Après une accalmie estivale, les taux de crédit immobilier repartent à la hausse depuis la mi-août 2026. En cause: l’OAT à 10 ans, qui a franchi la barre des 4 % pour la première fois depuis un an.

Juin et juillet avaient offert une pause bienvenue aux futurs emprunteurs, avec des taux quasiment figés d’un mois sur l’autre.
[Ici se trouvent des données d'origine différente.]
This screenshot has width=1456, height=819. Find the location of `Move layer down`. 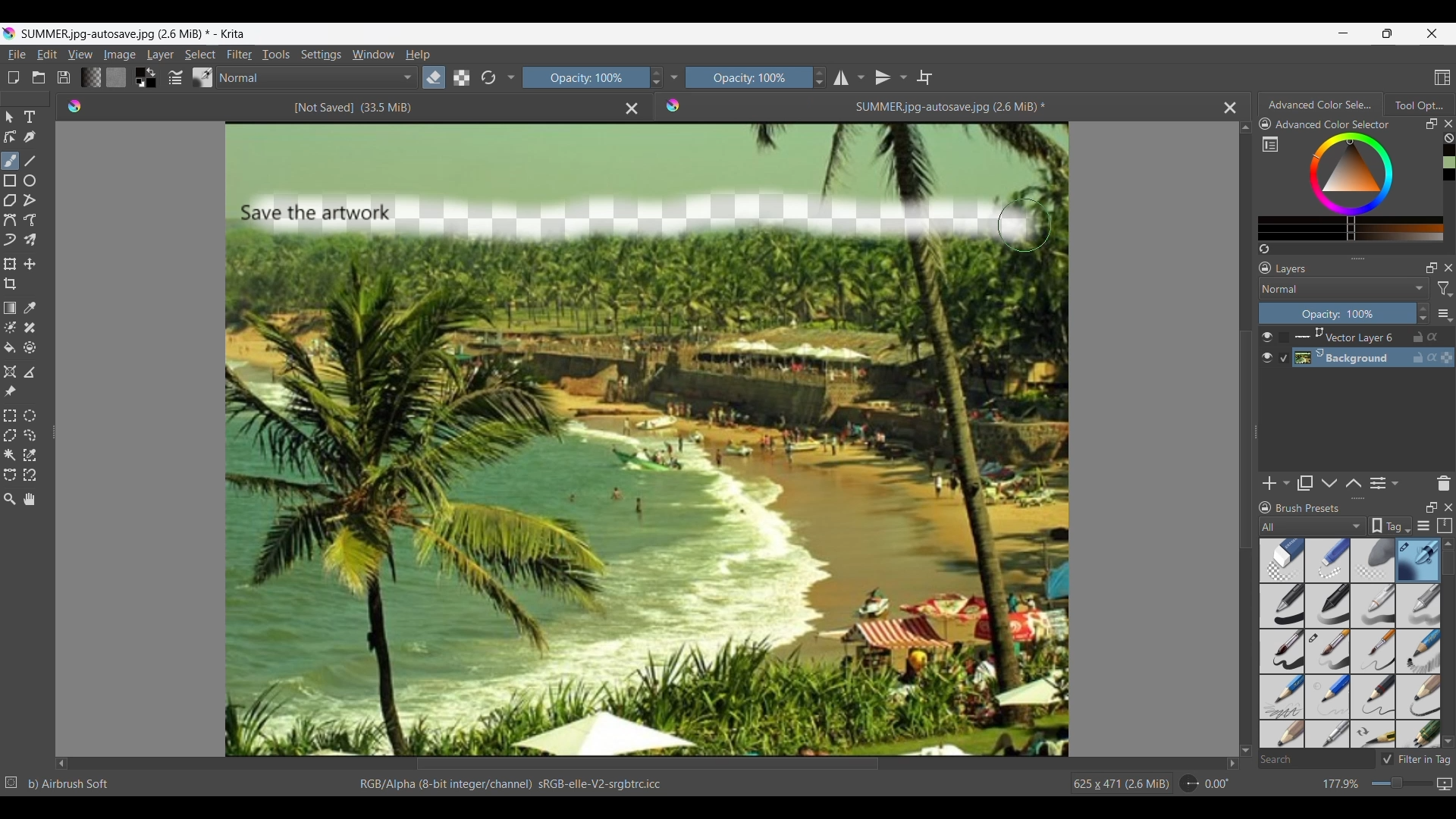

Cette parenthèse s’est refermée à la mi-août, et la remontée se confirme à la rentrée.
📝 L’essentiel à retenir :
- Chez CAFPI, le taux moyen obtenu sur 20 ans est passé de 3,35 % au deuxième trimestre à 3,43 % en septembre 2026, une hausse de 8 points de base portée par la remontée de l’OAT à 10 ans.
- L’OAT à 10 ans, taux de référence pour les crédits immobiliers, se situait à 3,3 % en septembre 2025. Elle atteint désormais 4,1 %, soit 0,8 point de plus en un an.
- Chez Meilleurtaux, le meilleur taux sur 20 ans atteint 3,10 % début septembre, après deux mois de juin et juillet marqués par une quasi-stabilité.
Dans cet article :
La fin d’une parenthèse estivale
Selon le baromètre de CAFPI, le taux moyen obtenu sur 20 ans est passé de 3,35 % au deuxième trimestre 2026 à 3,43 % en septembre, soit une hausse de 8 points de base. Sur 15 ans, la progression est plus limitée, de 3,20 % à 3,23 %. Sur 25 ans, elle atteint également 8 points de base, de 3,45 % à 3,53 %. Le courtier évoque une « remontée graduelle » depuis la mi-août, après une « parenthèse estivale » restée stable en juin et juillet. Chez Meilleurtaux, le meilleur taux constaté sur 20 ans début septembre s’établit à 3,10 %, et à 3,00 % sur 15 ans pour les dossiers les plus solides.
L’OAT à 10 ans, ce baromètre que peu d’emprunteurs surveillent
Derrière cette hausse se cache un indicateur peu connu du grand public: l’obligation assimilable du Trésor à 10 ans, ou OAT 10 ans, la référence sur laquelle les banques s’appuient pour fixer le prix de leurs crédits immobiliers. En septembre 2025, elle se situait à 3,3 %. Un an plus tard, elle a franchi la barre symbolique des 4 %, portée par une inflation qui reste au-dessus des objectifs de la Banque centrale européenne et par le climat budgétaire français des derniers mois. Chaque dixième de point gagné par l’OAT se répercute, avec quelques semaines de décalage, sur les taux proposés aux particuliers.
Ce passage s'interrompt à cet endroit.